Virtual Reality Arcade Opens in East Austin

Virtual Reality Arcade Opens in East Austin

Austin has been a hotspot in the burgeoning virtual reality industry ever since early prototype headsets made their way into local software developers’ hands. Despite this, access to VR has been limited. One company is hoping to break outside the niche and expose a wider swath of Austinites to this gotta-see-it-to-believe-it technology.


Beginning on June 1, Originator Studios in East Austin will allow the general public to rent its studio space for use as a virtual reality arcade where groups can try out VR games and applications as well as spectate on their friends’ experiences in a BYOB, party-friendly environment.


“Imagine renting out a karaoke room for the hour. This is sort of that, but in the future,” said Originator Studios co-owner Willie Rockefeller.


The studio is equipped with powerful computer systems attached to two HTC Vives, one of the higher-end headsets on the market, allowing two players to compete in multiplayer games or to have separate experiences. Projectors display live video feeds from the players’ points of view on the walls of the studio, giving spectators a glimpse at what their friends are reacting to. The projectors and all of the necessary sensors to detect player position and movement are suspended from the ceiling, freeing up the floor for players to walk (or flail) around.


Originator Studios normally rents out their 800-square-foot space for the likes of photo shoots, video shoots, and art installations. Rockefeller and fellow co-owner Derek Gildersleeve first outfitted the space with virtual reality equipment to test out the software and 360-degree videos they were commissioned to create as a part of Originator’s sister company, Hybrid VR. They soon found themselves using their elaborate testing environment to entertain guests with the latest VR games and apps.

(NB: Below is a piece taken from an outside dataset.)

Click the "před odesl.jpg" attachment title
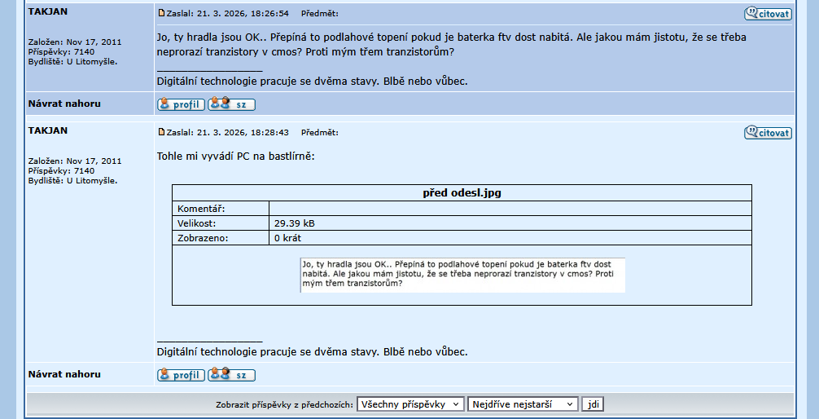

“Every time we would bring friends over, they’d say ‘This feels like a waste that you’re not doing something with this completely integrated VR setup,’” Gildersleeve said.


The computers at the studio come equipped with a wide range of games available for players to try, from simple, arcade action games like Fruit Ninja VR and Knockout Kings to more esoteric offerings such as virtual music studio SoundStage and acrophobia-triggering Richie’s Plank Experience, with more titles frequently being added to the catalog.


The cost for a session at the arcade varies depending on the size of the group and number of headsets used, ranging from $60 for up to six people sharing one Vive for one hour to $380 for groups of up to 12 sharing two Vives for four hours. All sessions at the studio are attended by a studio representative who guides the group through their experience, helps with set-up, makes sure sessions go smoothly and safely, and offers suggestions for experiences groups might be interested in.


Until now, high-end virtual reality has been a mostly solitary affair with a high barrier of entry. The headsets, sensors, and controllers cost hundreds of dollars on their own and require a powerful PC to run smoothly. Room-scale virtual reality experiences – in which the player's body movements are mirrored in virtual space – require a large space not available in many homes. By offloading these hefty requirements from the user, Originator Studios could potentially expose VR to an audience who would never have a chance to try it otherwise.


“A lot of people haven’t put on the headset and had the full experience,” Gildersleeve said. “Every time someone does that, they become like a child for twenty minutes. We’re excited about the possibility of getting a bunch of people who haven’t done it into a space that’s perfectly fit for it.”